The most common lower body problem affecting swing mechanics is internal rotation of the hip, or the turning inward of the thighbone (known as the femur) toward the midline of the body. For a right-handed golfer, lack of internal rotation of the right hip will usually cause “sway,” a term used for excessive lateral movement away from the ball on the backswing.  If this is sounding familiar to any die-hard golfers, the tendency to sway might be a warning sign that the real problem (or at least one of them…) is internal rotation of their hips.

Seeing more clearly: A simple drill to assess the hips’ ability to rotate internally is called the Windshield Wiper.  Lying supine (on one’s back), bend the hips and knees to create a 90° angle at both joints.  Then, place your two fists side-by-side and squeeze them in between your knees.  While maintaining pressure against your fists with your legs, internally rotate your hips by pushing your feet out to the sides.  Proper range-of-motion would be at least 30° (from the knee outward) of internal rotation on both legs. (PGA Tour players average about 45° per leg.)  If you are limited on either side, you most likely have a sway. The good news, though, is that you’ve discovered it, and Knowledge is Power!

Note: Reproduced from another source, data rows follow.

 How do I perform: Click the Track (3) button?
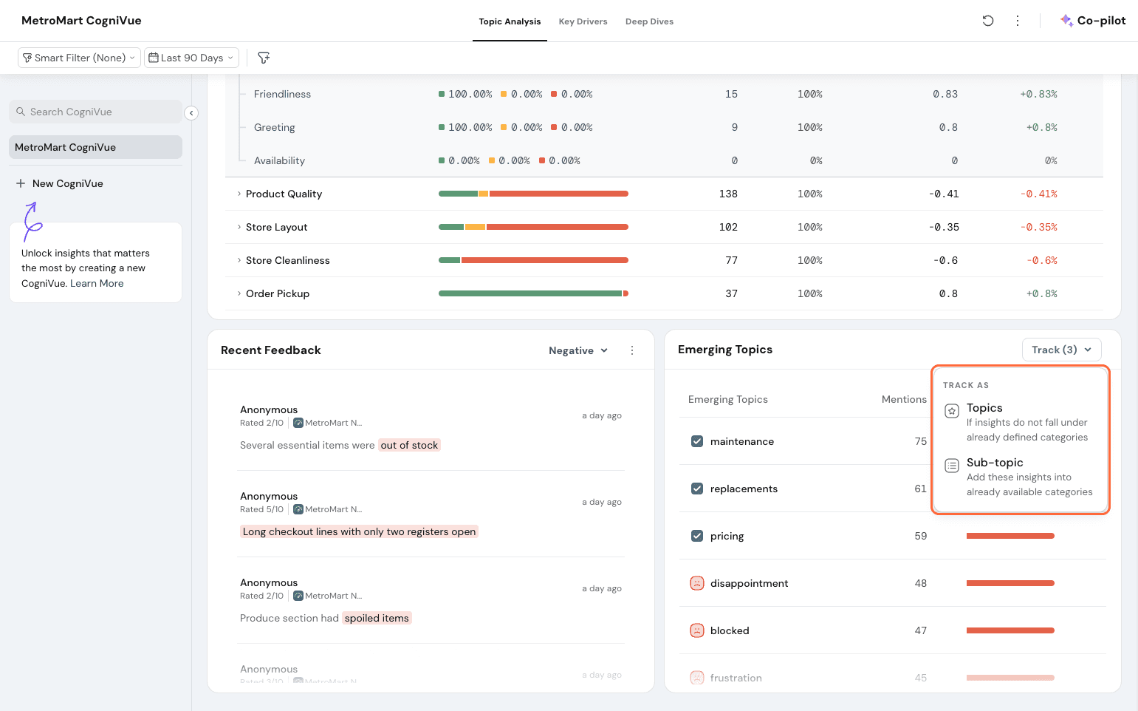[1061, 350]
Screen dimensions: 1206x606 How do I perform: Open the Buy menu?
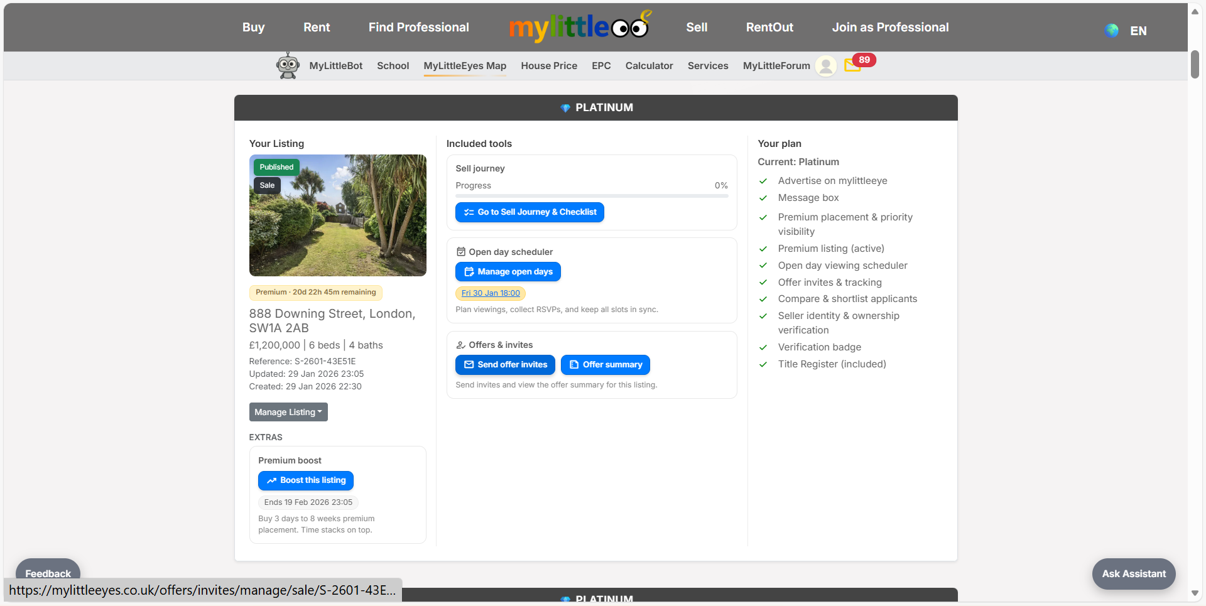(x=253, y=27)
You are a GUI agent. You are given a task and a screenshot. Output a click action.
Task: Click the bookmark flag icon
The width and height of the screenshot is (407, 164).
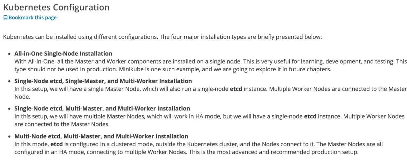(5, 18)
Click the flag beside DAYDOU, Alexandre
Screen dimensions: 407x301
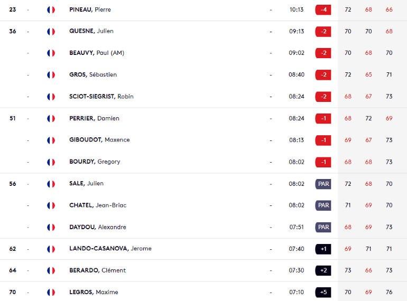[51, 228]
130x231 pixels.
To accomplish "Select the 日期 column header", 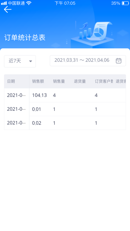I will pos(11,81).
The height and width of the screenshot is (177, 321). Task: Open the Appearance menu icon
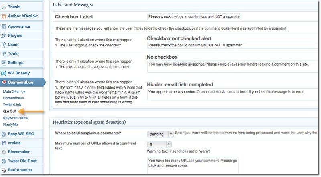click(x=4, y=27)
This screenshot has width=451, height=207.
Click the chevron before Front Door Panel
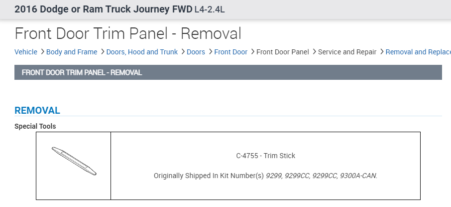252,52
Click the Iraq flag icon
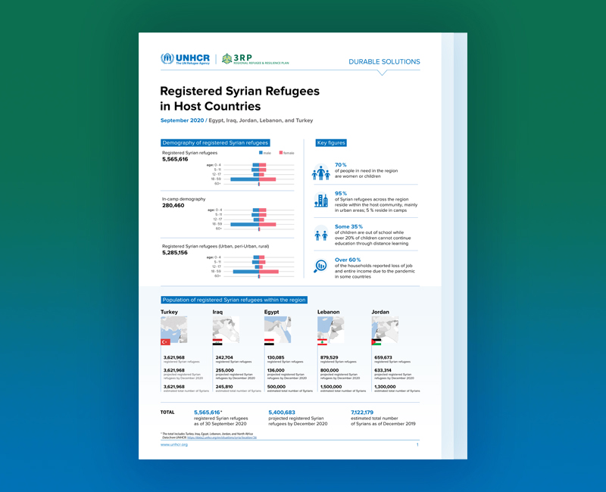Viewport: 606px width, 492px height. [x=217, y=342]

Correct the physical to improve the technical:  The sway is a swing fault that is associated with loss of power and inconsistent ball-striking, among other things. It is fundamentally problematic for swing mechanics, but there are easy ways to get to the root of the problem and effectively increase one’s internal rotation at the hips. The first is actually doing the Windshield Wiper test, but pushing into the end-range for five seconds. This exercise should be done with increasing intensity, with the first repetition being with 20% effort, the second being with 40%, onward to 100% effort, with a total of five reps at five seconds each.  Another effective exercise is Side-Lying Leg Lifts, done with internal hip rotation. Lying on your side in a straight line (with a rolled-up towel supporting your waist), turn your top leg in toward the ground and then slowly lift it as high as possible, keeping your pelvis from rocking forward or back.  Do two sets of 10-15 repetitions on each leg.  Do these simple exercises as needed to maintain the minimum 30-degrees of internal rotation of the hip.  If your angle of internal rotation has reached “normal” limits, give your swing a test too.

The lesson?  Correcting sway should be tackled on a carpeted floor, in addition to a driving range. Golfers, their golf professionals and their golf fitness instructors just need to know what to look for and how to really fix what ails them.